§ Work instructions: Reproduce the material below word for word, keeping every line unchanged and in its original order.

--- BEGIN Data supplied ---

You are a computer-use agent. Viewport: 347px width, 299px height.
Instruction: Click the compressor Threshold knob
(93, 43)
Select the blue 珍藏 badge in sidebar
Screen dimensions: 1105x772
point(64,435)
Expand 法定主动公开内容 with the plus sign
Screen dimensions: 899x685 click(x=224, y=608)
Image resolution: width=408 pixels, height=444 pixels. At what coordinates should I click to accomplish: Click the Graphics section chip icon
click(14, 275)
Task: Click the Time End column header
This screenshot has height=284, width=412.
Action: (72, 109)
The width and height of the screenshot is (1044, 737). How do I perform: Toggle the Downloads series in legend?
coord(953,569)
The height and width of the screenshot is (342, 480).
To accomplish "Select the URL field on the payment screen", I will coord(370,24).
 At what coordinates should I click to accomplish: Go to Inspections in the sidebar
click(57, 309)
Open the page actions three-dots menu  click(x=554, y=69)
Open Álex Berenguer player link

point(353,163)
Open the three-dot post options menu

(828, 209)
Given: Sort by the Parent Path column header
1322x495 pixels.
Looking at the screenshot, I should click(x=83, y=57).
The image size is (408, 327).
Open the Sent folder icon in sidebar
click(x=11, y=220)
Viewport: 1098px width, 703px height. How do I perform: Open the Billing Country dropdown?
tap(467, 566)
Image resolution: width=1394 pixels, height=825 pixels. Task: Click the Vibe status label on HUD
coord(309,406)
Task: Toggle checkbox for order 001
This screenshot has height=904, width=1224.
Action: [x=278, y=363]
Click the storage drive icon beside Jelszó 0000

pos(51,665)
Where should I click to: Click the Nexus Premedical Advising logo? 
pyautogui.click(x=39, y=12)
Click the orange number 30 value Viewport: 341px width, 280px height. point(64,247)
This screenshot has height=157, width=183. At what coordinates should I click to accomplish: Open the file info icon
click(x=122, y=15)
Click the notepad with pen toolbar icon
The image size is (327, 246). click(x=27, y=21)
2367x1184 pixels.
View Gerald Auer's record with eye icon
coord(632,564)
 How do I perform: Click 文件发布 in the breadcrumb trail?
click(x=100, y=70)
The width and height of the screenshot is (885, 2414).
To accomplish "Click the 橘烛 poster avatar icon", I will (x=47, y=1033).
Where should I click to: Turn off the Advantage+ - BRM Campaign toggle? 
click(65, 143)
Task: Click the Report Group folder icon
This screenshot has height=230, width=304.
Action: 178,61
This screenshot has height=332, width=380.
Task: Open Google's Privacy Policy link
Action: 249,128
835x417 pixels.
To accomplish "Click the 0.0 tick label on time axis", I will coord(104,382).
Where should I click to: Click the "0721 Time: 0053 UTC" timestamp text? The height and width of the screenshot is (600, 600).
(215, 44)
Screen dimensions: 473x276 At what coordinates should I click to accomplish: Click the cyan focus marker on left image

--- END Data supplied ---

§ Solved problem:
You are a computer-use agent. Viewport: 347px width, 299px height.
Instruction: Click the compressor Threshold knob
(93, 43)
Select the blue 珍藏 badge in sidebar
Screen dimensions: 1105x772
point(64,435)
Expand 法定主动公开内容 with the plus sign
Screen dimensions: 899x685 click(x=224, y=608)
Image resolution: width=408 pixels, height=444 pixels. At what coordinates should I click to accomplish: Click the Graphics section chip icon
click(14, 275)
Task: Click the Time End column header
This screenshot has height=284, width=412.
Action: (72, 109)
The width and height of the screenshot is (1044, 737). How do I perform: Toggle the Downloads series in legend?
coord(953,569)
The height and width of the screenshot is (342, 480).
To accomplish "Select the URL field on the payment screen", I will coord(370,24).
 At what coordinates should I click to accomplish: Go to Inspections in the sidebar
click(57, 309)
Open the page actions three-dots menu  click(x=554, y=69)
Open Álex Berenguer player link

point(353,163)
Open the three-dot post options menu

(828, 209)
Given: Sort by the Parent Path column header
1322x495 pixels.
Looking at the screenshot, I should click(x=83, y=57).
The image size is (408, 327).
Open the Sent folder icon in sidebar
click(x=11, y=220)
Viewport: 1098px width, 703px height. How do I perform: Open the Billing Country dropdown?
tap(467, 566)
Image resolution: width=1394 pixels, height=825 pixels. Task: Click the Vibe status label on HUD
coord(309,406)
Task: Toggle checkbox for order 001
This screenshot has height=904, width=1224.
Action: [x=278, y=363]
Click the storage drive icon beside Jelszó 0000

pos(51,665)
Where should I click to: Click the Nexus Premedical Advising logo? 
pyautogui.click(x=39, y=12)
Click the orange number 30 value Viewport: 341px width, 280px height. point(64,247)
This screenshot has height=157, width=183. At what coordinates should I click to accomplish: Open the file info icon
click(x=122, y=15)
Click the notepad with pen toolbar icon
The image size is (327, 246). click(x=27, y=21)
2367x1184 pixels.
View Gerald Auer's record with eye icon
coord(632,564)
 How do I perform: Click 文件发布 in the breadcrumb trail?
click(x=100, y=70)
The width and height of the screenshot is (885, 2414).
To accomplish "Click the 橘烛 poster avatar icon", I will (x=47, y=1033).
Where should I click to: Turn off the Advantage+ - BRM Campaign toggle? 
click(65, 143)
Task: Click the Report Group folder icon
This screenshot has height=230, width=304.
Action: 178,61
This screenshot has height=332, width=380.
Task: Open Google's Privacy Policy link
Action: 249,128
835x417 pixels.
To accomplish "Click the 0.0 tick label on time axis", I will coord(104,382).
Where should I click to: Click the "0721 Time: 0053 UTC" timestamp text? The height and width of the screenshot is (600, 600).
(215, 44)
Screen dimensions: 473x276 At what coordinates should I click to accomplish: Click the cyan focus marker on left image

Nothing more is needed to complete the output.